■ INPUT FOR THIS TASK

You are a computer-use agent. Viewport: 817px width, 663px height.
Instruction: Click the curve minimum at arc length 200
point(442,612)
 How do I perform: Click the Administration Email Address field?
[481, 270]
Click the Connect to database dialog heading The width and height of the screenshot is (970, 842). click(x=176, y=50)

---

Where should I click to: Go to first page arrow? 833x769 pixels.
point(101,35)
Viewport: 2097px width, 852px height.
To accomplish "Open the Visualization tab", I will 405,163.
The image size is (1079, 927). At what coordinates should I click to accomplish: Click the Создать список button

---

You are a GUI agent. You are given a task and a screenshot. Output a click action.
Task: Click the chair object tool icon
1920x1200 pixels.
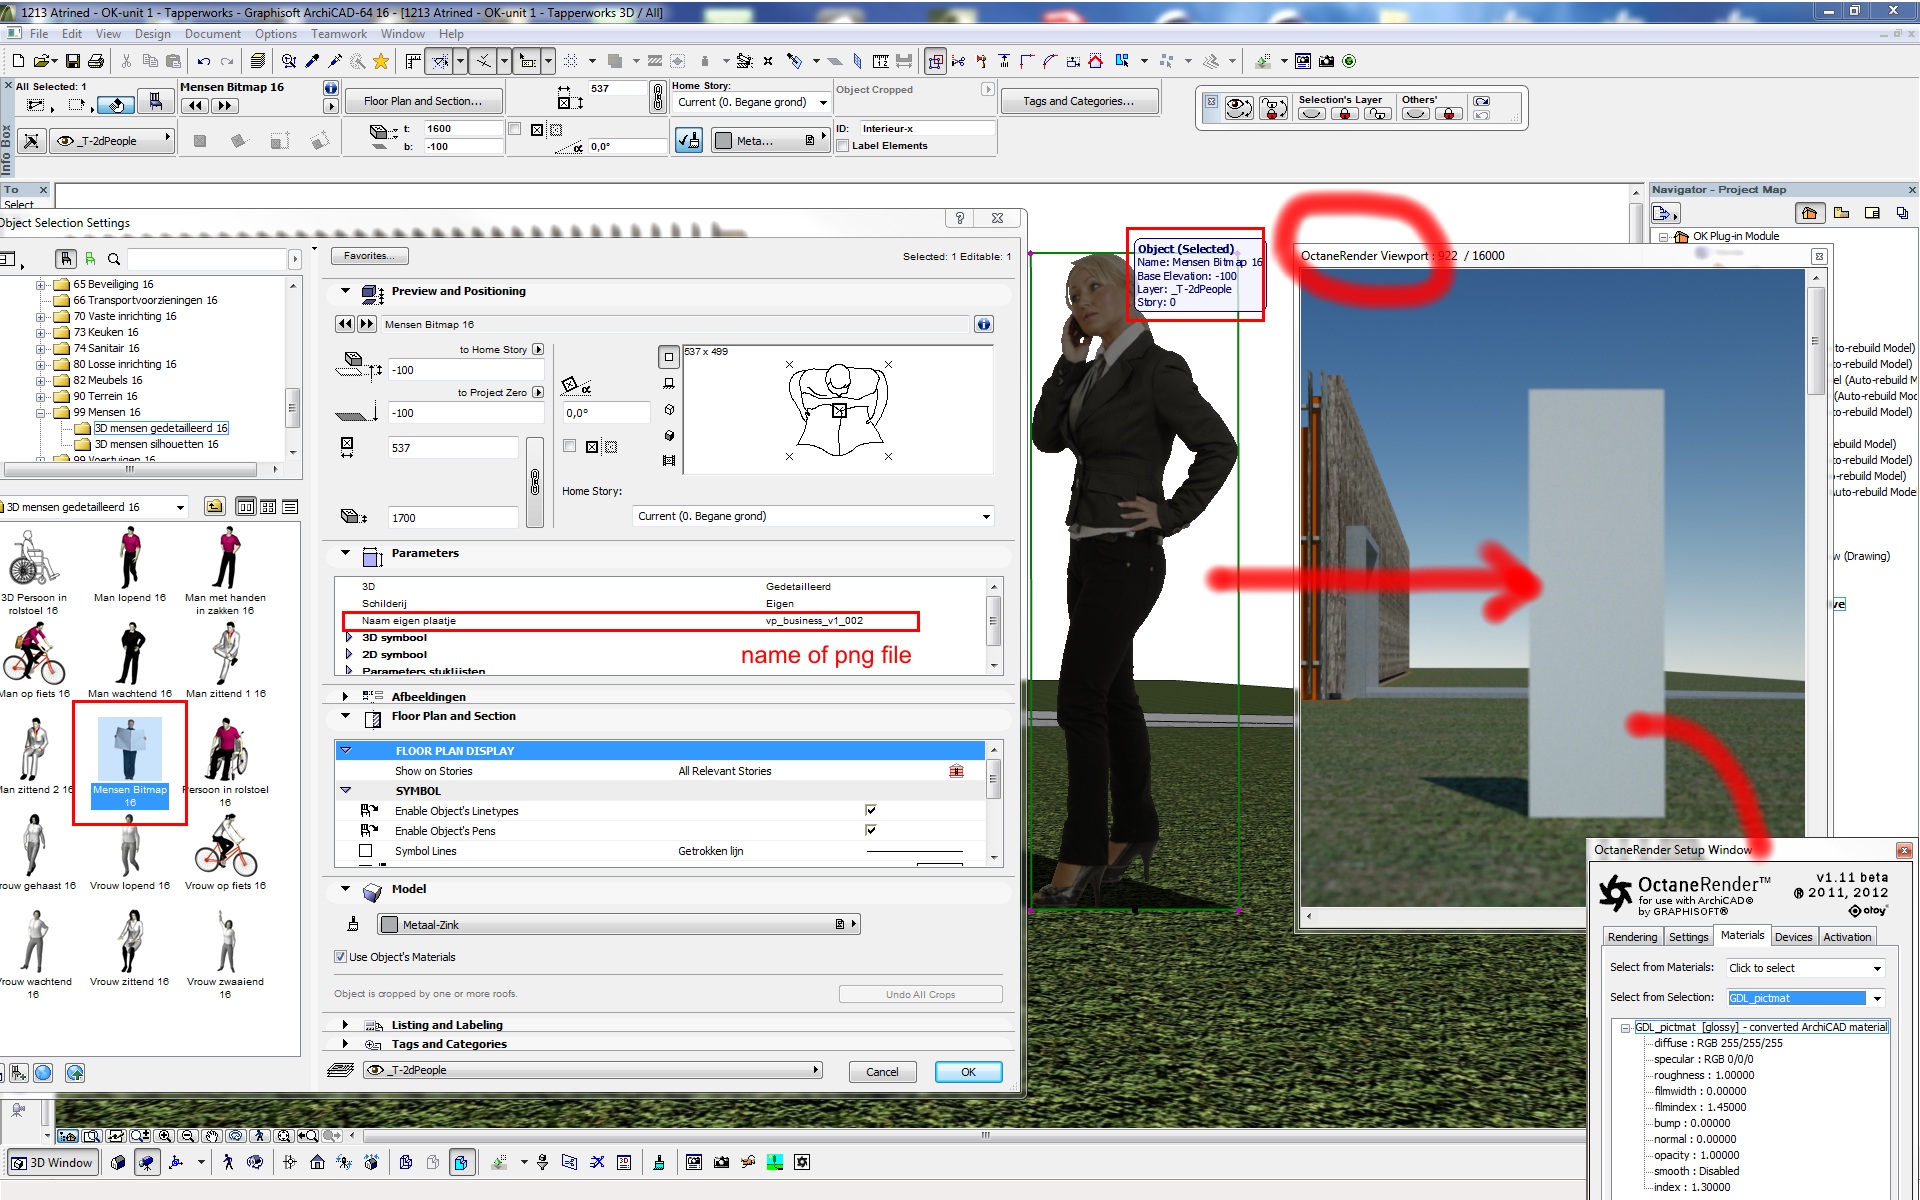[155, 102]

■ WORK TO DO
Rewrite the lines from the one holding "You are a computer-use" through the one holding "Click the Connect", both included, switching "heading" to "title" and leaving everything else as it is.

■ EXERCISE OUTPUT
You are a computer-use agent. Viewport: 817px width, 663px height.
Instruction: Click the curve minimum at arc length 200
point(442,612)
 How do I perform: Click the Administration Email Address field?
[481, 270]
Click the Connect to database dialog title The width and height of the screenshot is (970, 842). click(x=176, y=50)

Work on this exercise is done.